* PROBLEM STATEMENT
What number of lines in the data below contain the string "will"? Answer with that number alone.

Collected data entries:

——

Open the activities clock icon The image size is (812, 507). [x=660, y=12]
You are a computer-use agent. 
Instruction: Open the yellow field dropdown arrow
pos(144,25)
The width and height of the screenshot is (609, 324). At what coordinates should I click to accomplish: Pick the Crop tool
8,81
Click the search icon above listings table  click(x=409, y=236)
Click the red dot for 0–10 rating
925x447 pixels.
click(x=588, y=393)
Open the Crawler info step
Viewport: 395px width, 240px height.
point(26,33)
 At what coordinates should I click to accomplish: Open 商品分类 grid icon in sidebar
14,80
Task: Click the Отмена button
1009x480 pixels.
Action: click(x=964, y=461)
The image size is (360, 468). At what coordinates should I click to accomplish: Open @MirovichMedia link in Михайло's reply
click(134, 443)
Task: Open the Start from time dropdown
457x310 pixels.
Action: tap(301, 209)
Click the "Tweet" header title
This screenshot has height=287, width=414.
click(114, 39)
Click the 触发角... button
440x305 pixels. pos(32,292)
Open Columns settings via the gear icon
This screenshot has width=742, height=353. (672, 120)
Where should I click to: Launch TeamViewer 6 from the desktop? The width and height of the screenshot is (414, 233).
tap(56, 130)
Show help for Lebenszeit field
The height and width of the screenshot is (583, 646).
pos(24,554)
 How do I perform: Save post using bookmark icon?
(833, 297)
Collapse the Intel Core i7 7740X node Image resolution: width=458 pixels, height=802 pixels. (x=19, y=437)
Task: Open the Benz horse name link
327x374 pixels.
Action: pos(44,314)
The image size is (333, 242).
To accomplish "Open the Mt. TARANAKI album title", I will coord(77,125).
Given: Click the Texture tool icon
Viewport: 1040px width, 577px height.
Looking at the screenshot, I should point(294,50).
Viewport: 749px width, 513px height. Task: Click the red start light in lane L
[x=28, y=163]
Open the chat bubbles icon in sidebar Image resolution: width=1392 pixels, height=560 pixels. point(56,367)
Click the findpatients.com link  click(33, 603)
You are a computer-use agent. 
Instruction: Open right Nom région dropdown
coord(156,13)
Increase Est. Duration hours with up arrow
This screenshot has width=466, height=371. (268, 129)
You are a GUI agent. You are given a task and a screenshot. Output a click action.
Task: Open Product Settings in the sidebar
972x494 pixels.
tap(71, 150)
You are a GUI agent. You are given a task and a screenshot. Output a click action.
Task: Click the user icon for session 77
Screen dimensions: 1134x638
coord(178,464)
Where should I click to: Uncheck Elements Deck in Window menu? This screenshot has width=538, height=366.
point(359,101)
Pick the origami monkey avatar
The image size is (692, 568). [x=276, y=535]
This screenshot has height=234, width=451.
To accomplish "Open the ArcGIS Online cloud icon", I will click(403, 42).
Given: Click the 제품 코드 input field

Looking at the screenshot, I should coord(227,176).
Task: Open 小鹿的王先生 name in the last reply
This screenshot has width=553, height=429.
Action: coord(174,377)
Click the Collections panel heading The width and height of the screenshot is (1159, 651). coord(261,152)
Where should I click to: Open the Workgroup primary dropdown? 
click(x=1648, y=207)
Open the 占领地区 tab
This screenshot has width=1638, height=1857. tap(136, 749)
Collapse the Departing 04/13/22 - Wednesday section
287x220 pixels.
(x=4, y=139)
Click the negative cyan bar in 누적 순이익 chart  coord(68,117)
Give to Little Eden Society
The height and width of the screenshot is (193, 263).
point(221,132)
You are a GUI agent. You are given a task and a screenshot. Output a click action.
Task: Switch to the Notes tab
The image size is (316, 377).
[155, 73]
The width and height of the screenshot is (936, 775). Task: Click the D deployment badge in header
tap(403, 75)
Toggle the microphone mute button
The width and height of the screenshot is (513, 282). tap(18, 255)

——

* RESPONSE BELOW
2